The following are excerpts from Jennifer Rudder's catalogue essay, "Crime and Punishment," for the exhibition of the same name at the Agnes Etherington Art Centre (20 March - 6 June, 1999), Queen's University, Kingston, Ontario, Canada.

Catalogue available through Art Books Canada


The paintings in this exhibition by Vancouver artist Angela Grossman were inspired by a collection of rap sheets with mug shots that the artist found through a dealer of pritned ephemera. Taken from the files of the B.C. Penitentiary in New Westminster at its closure, the source photographs are of petty criminals from the late 1930s and '40s, some guilty of no more than stealing a letter from the post office.

Amenable to Discipline (mixed media, 1998, 134.6 x 94 cm)

Grossman sees the men as victims of circumstances, society's losers, scapegoats even, and feels a tremendous empathy and generosity towards them.

Rap Sheet, British Columbia Penitentiary

Grossman's artistic process is multi-generational, involving at least two or three and up to ten levels of intervention. The original 2" x 2" mug shots of head and shoulders is painted, rephotographed, re-painted, etc., blown up to as large as 5' x 4' and transferred to canvas or found fabric for more work.

Fraud (mixed media, 1997, 172.7 x 96.5 cm)

In this process, Grossman strips the subject of his specific identity, the prison, and the crime as she works to disguise them and protect their family privacy. Then she takes the image of the convict's face, and gives him a body; completes him. She sometime renders the convicts as naked, adding to their vulnerability.

"Response to the work of Angela Grossman," by Valerie Raoul, Director for Research in Women's Studies and Gender Relations, Professor of French, University of British Columbia (April 5, 2000):

The term [Correction(s): 'Habeus Corupus'] seems particularly appropriate for this series, based on found photos of convicts held in the BC Penitentiary at New Westminster in the 1930s and 40s. The original photos are associated with incarceration, the loss of control of one's body; also with depersonalization, becoming a number, a case, an illustration of a physical criminal type. The identification document accompanying them (included in the catalogue) purports to be objective, scientific, impersonal. Yet it reveals the prejudices of the period regarding class and race, and unconscious, culturally determined moral judgements. The original photos are portraits of head and shoulders, full-face and in profile. The head is seen as a synecdoche for the whole body, its appearance as sufficient explanation of the individual's behavior. An identity is imposed from outside, with no relationship to the person inside that body. The face is observed and recorded, it doesn't appear to look back. These men are framed. They are also discarded, abject, refuse(d), like their photos.

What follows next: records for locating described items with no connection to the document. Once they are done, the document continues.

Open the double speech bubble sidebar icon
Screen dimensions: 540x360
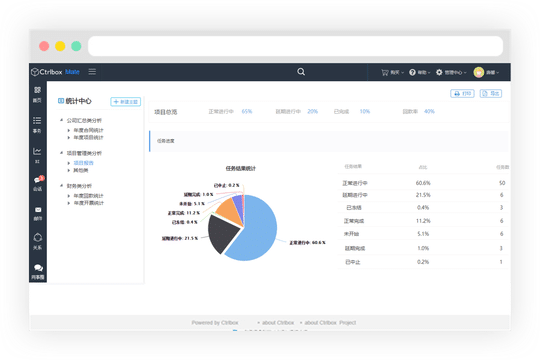(38, 268)
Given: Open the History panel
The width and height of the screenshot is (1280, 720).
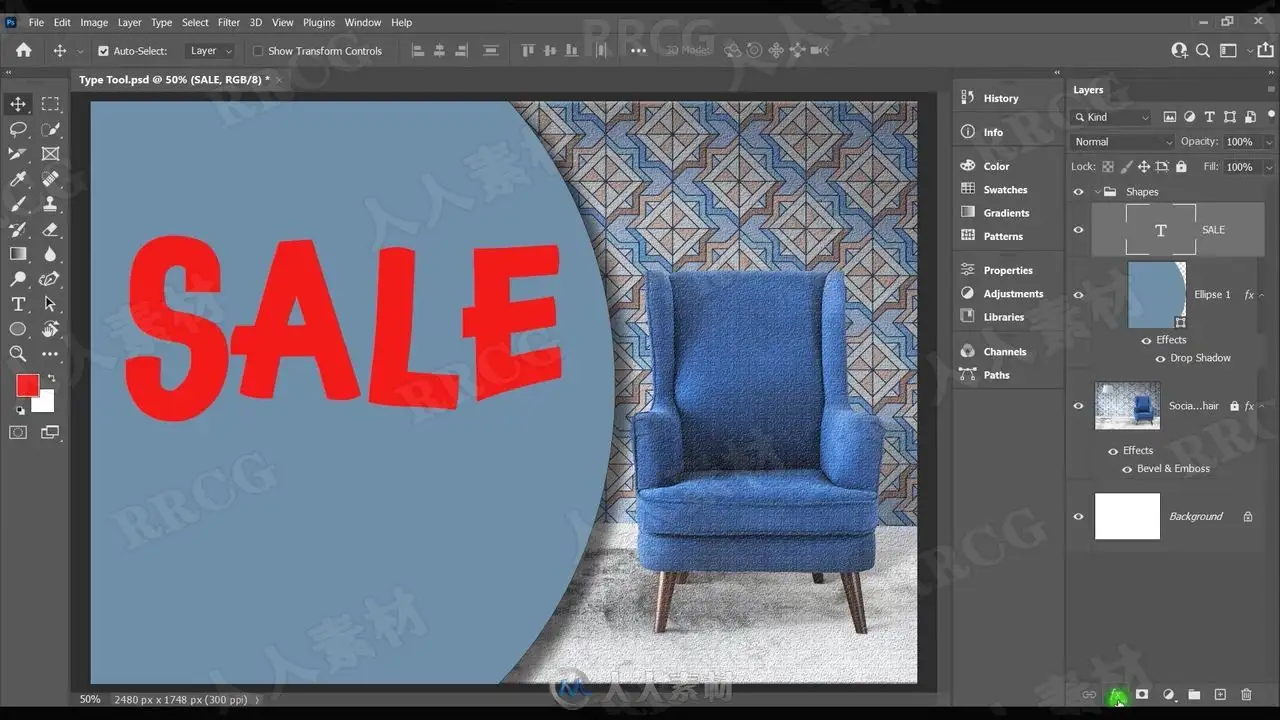Looking at the screenshot, I should coord(1001,98).
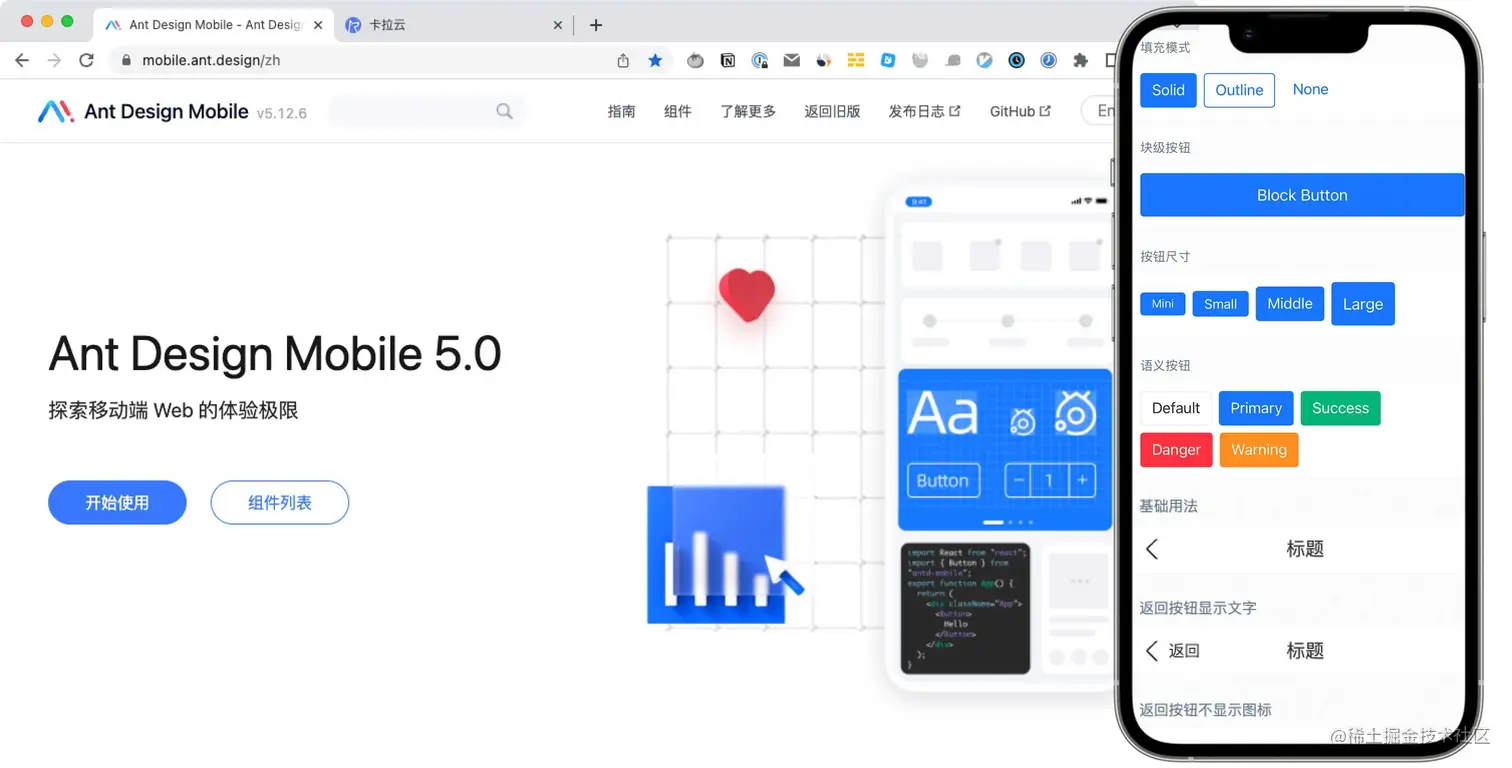The image size is (1512, 768).
Task: Open the mail extension icon
Action: (792, 60)
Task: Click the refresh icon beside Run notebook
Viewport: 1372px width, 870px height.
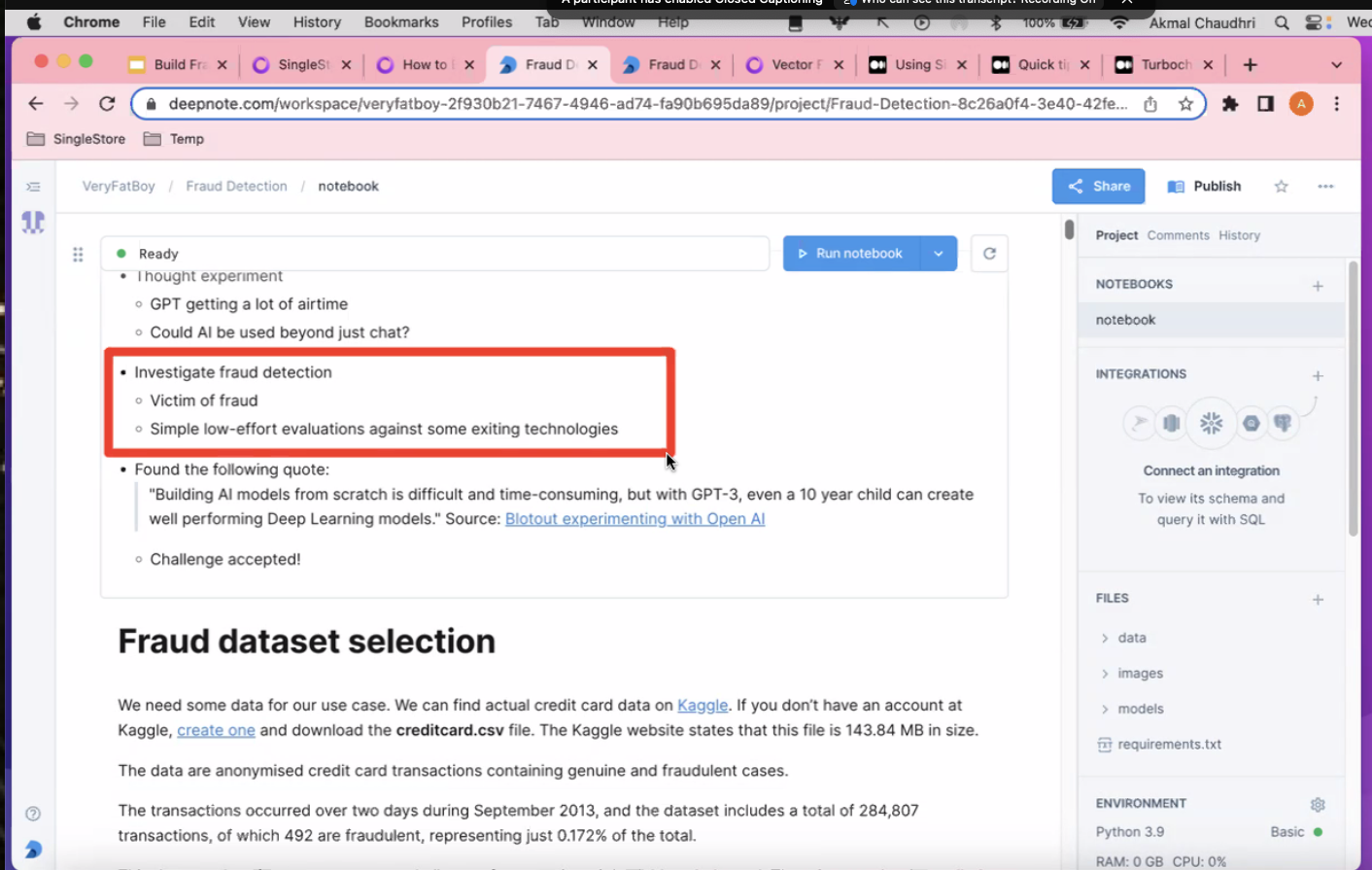Action: (989, 254)
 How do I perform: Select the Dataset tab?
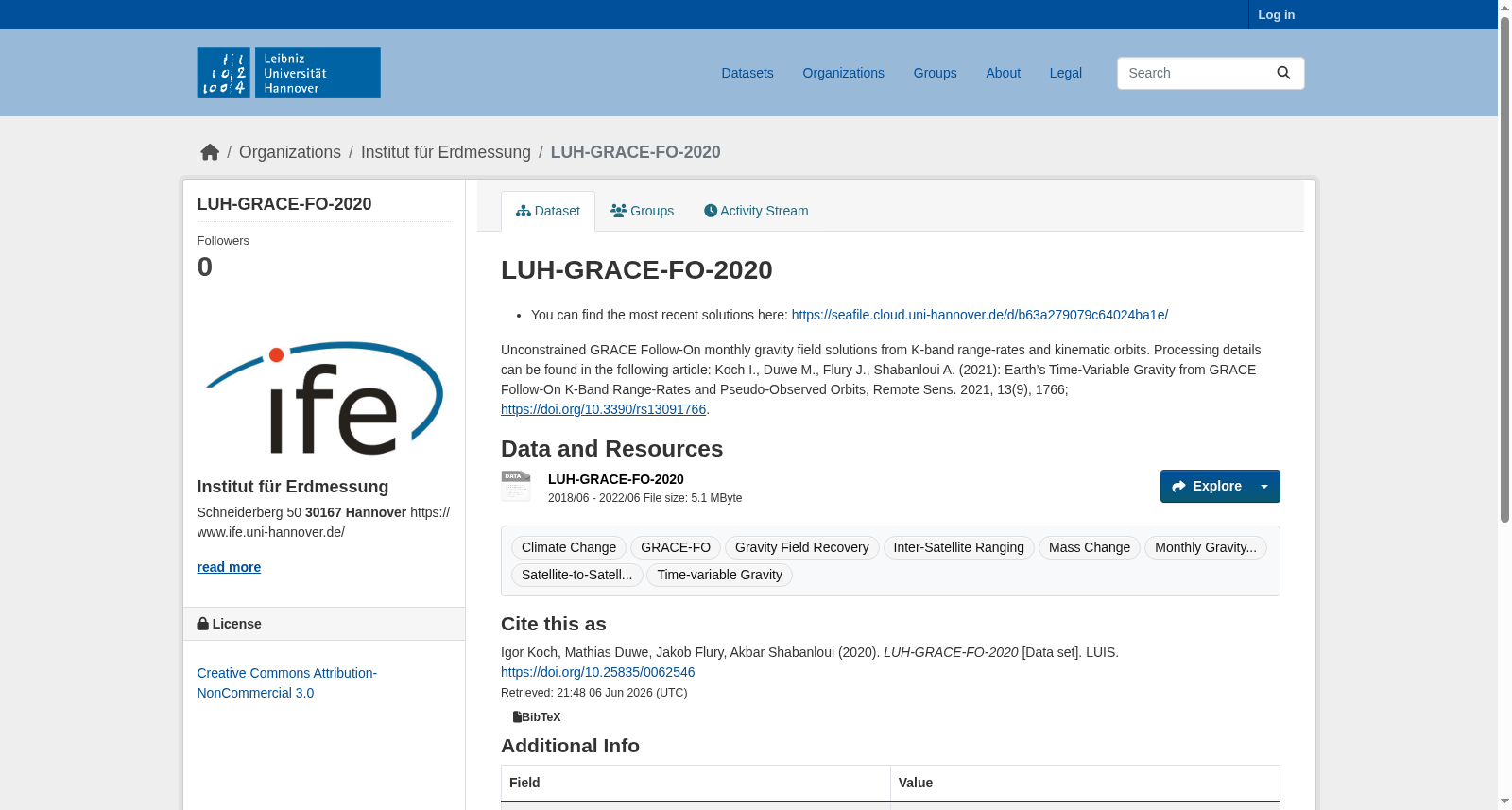(548, 211)
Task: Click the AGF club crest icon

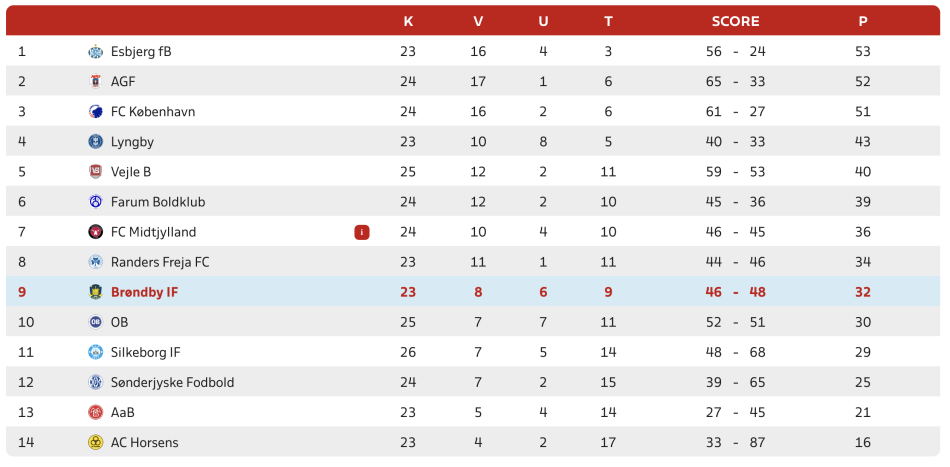Action: tap(95, 82)
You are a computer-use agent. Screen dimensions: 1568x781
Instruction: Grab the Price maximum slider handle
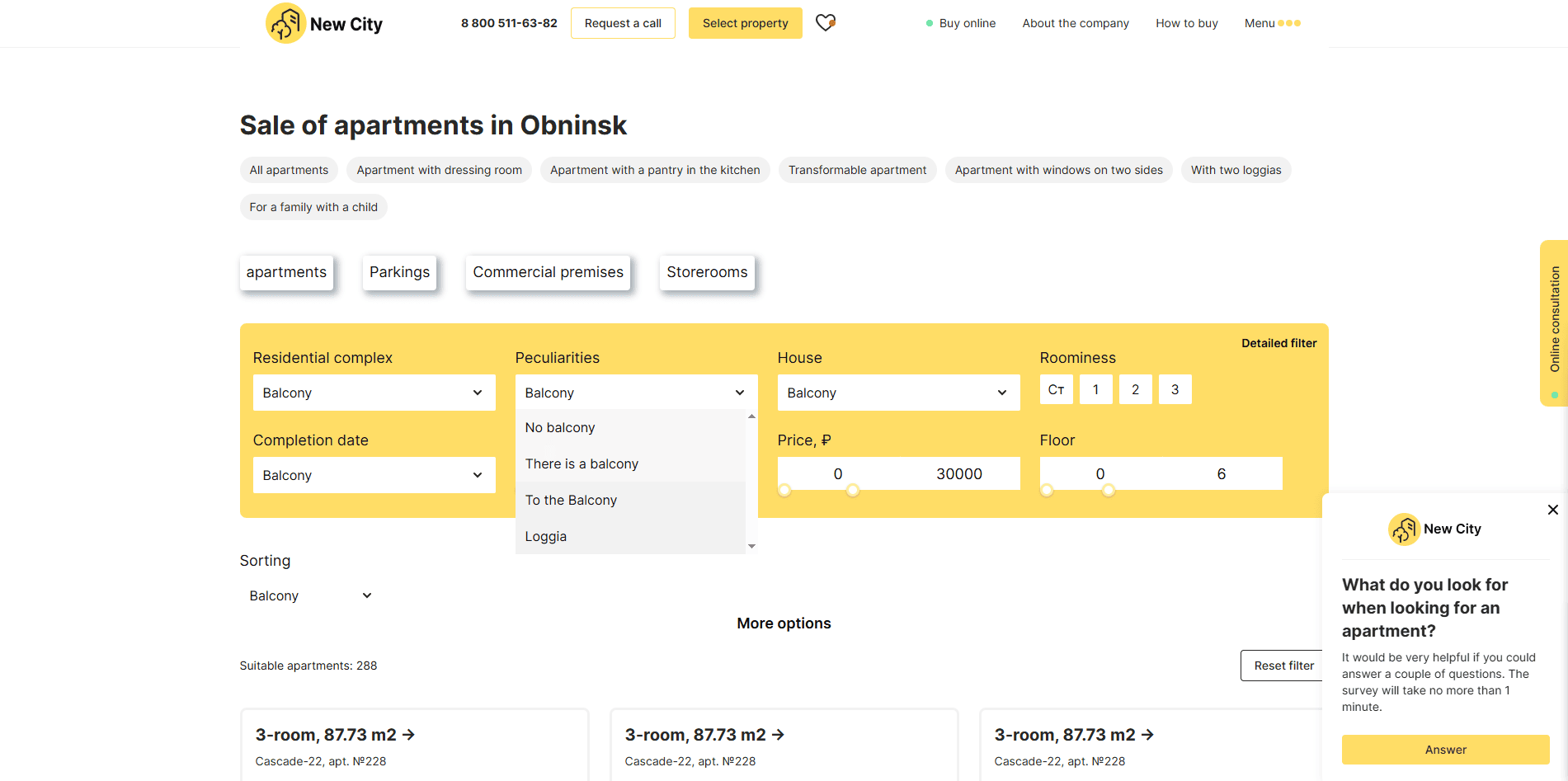pos(853,491)
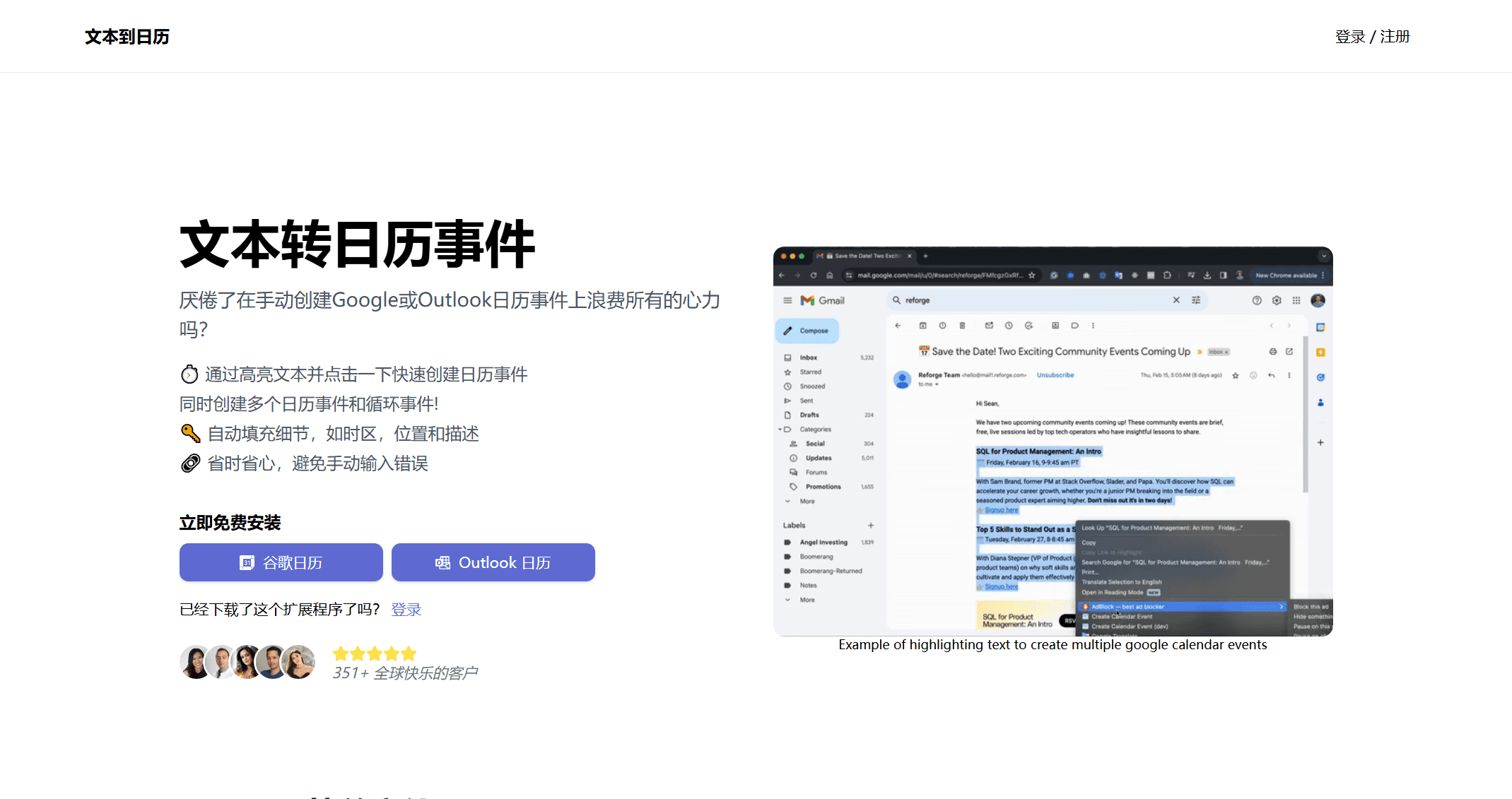Click the five-star rating row
This screenshot has height=799, width=1512.
pos(375,653)
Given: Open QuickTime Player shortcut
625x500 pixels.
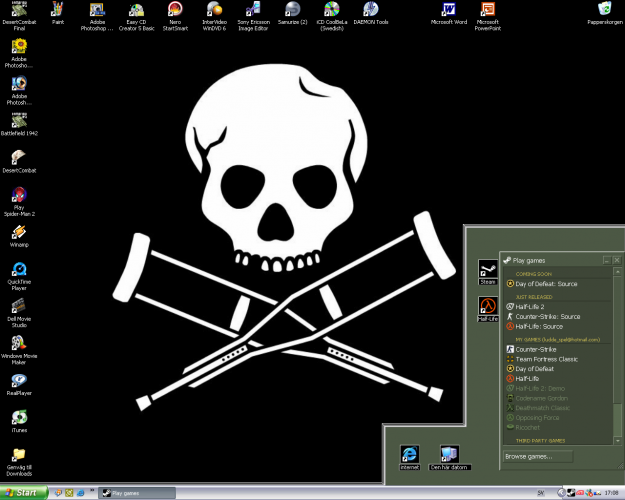Looking at the screenshot, I should tap(19, 270).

Headbound (mixed media, 1998)

Angela Grossman reframes and rehabilitates their image, conveying a different message, one that critiques the penal system by re-establishing the detained men as individuals, albeit imaginary ones. Using her own fantasy, [she] paradoxically humanizes them by anonymizing them. They are depicted in her portraits as looking out from the frame, with feeling eyes. The addition of color brings them to life, and its collaged juxtaposition with the black-and-white of the original photos reveals what was lacking in those pictures: the men's individual incongruity in a restrictive social frame. In her transformations, they escape from prison by reclothing themselves, incorporating signs of rebellion and nonconformity -- colorful ties or headgear that turn them into clowns. Still isolated, they appear to be attempting to communicate the part of them which does not fit into the stereotype of the male criminal. Some relinquish their masculinity, as they reclaim the parts of their body below the neck and below the belt. The cartoon allusions in the first images become reference to Renaissance cartoons, evoking rebirth and the beginning of creative activity, as the body is freed from the fetters of convention, including clothes.